**Directions for this task**
Work through the listing below and count the lines that hold "computer". Answer with the number alone.
── Data for this exercise ──
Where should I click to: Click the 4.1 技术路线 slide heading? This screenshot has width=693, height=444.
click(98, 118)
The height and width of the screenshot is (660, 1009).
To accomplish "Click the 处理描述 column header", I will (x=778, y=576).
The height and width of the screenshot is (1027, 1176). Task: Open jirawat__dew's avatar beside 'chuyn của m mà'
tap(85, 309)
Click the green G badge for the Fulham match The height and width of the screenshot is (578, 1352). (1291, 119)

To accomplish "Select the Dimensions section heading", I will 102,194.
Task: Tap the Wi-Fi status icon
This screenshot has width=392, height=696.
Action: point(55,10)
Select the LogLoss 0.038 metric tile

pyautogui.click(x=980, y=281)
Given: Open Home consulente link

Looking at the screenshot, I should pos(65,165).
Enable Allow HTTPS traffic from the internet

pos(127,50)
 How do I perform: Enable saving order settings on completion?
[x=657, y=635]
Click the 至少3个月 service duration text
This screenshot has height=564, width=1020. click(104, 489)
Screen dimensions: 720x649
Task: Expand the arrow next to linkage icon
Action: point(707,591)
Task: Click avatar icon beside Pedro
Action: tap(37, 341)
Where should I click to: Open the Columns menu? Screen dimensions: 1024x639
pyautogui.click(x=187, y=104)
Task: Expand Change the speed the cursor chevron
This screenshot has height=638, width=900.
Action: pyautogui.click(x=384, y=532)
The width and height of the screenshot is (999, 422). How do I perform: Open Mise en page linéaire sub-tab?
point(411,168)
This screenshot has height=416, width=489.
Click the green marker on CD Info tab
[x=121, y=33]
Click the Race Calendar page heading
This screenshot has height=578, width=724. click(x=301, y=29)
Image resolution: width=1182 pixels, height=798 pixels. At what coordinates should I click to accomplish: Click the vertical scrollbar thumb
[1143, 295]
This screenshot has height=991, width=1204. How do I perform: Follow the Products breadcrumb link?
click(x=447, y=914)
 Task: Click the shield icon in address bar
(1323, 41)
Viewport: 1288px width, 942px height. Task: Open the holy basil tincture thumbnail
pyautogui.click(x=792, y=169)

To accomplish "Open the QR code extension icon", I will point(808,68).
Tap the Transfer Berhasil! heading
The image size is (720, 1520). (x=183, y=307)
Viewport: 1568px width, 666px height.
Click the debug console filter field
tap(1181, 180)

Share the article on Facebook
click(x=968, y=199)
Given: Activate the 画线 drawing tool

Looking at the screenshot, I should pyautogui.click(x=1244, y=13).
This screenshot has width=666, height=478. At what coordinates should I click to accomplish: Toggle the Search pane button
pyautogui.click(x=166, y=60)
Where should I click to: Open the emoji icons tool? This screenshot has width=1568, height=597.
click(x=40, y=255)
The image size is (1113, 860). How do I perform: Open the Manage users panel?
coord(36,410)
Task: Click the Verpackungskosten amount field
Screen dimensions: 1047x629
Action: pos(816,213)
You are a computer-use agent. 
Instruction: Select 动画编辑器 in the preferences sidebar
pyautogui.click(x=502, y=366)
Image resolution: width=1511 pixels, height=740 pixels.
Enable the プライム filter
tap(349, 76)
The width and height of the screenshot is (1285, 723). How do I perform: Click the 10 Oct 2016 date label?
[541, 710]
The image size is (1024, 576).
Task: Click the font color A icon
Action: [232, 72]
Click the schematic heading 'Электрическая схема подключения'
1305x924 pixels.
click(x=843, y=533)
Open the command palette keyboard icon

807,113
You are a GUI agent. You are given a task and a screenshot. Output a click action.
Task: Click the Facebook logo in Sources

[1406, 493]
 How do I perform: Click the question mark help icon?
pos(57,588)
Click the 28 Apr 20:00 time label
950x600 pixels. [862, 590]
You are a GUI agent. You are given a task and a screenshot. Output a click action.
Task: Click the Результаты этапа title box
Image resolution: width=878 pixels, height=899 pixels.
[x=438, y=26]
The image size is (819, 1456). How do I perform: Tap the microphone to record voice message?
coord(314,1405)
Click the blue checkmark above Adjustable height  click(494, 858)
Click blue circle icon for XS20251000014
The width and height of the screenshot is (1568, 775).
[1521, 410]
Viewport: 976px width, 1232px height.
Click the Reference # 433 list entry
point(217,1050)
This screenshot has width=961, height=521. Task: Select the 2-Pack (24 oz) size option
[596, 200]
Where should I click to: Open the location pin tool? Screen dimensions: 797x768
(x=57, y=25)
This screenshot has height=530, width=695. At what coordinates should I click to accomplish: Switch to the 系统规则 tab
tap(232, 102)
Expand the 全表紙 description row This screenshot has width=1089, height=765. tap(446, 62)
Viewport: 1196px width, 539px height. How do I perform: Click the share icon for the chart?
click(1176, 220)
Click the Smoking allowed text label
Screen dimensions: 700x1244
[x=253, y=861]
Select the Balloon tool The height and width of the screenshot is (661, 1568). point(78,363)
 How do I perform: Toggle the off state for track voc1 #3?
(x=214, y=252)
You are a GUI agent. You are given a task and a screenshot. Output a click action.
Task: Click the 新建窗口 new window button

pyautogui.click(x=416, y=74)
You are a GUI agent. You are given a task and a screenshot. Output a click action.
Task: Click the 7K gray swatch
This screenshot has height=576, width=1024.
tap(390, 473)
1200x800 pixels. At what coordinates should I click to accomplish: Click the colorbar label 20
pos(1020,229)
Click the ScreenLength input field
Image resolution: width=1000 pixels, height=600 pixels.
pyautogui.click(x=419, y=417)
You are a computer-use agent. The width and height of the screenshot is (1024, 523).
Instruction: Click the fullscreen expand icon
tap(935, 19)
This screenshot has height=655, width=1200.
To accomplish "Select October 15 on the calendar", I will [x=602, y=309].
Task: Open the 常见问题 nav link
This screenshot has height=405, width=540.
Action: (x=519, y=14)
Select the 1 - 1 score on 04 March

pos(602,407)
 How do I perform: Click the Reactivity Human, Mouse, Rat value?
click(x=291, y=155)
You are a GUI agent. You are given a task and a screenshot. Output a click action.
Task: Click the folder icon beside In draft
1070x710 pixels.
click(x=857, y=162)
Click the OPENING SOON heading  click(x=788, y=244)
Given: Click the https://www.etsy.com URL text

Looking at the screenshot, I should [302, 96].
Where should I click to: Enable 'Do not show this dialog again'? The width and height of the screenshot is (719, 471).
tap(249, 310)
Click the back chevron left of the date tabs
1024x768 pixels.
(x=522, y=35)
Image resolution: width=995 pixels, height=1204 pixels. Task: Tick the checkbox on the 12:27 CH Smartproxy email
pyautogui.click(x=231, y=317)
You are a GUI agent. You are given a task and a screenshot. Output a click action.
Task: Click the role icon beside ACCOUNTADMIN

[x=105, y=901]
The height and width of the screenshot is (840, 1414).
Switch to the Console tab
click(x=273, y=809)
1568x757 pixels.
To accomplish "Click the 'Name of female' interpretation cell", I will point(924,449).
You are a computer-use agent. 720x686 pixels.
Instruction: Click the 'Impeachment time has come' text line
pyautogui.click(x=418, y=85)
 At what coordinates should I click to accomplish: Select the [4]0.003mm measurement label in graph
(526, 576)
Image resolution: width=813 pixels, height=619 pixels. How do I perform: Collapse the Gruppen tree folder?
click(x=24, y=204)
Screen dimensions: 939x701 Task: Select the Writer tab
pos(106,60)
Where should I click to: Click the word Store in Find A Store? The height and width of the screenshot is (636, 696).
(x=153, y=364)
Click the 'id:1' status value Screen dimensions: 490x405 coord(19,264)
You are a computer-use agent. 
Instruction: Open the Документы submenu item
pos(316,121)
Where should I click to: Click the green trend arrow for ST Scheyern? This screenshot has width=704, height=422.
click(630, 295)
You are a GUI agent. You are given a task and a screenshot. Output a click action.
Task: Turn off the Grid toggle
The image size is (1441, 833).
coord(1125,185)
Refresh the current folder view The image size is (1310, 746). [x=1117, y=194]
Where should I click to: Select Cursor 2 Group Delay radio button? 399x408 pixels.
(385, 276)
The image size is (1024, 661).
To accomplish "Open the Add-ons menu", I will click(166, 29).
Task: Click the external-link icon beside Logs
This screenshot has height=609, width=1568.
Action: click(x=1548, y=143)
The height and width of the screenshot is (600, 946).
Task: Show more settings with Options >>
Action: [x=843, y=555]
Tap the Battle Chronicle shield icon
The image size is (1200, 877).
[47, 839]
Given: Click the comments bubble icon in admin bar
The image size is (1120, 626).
───
**Task output**
4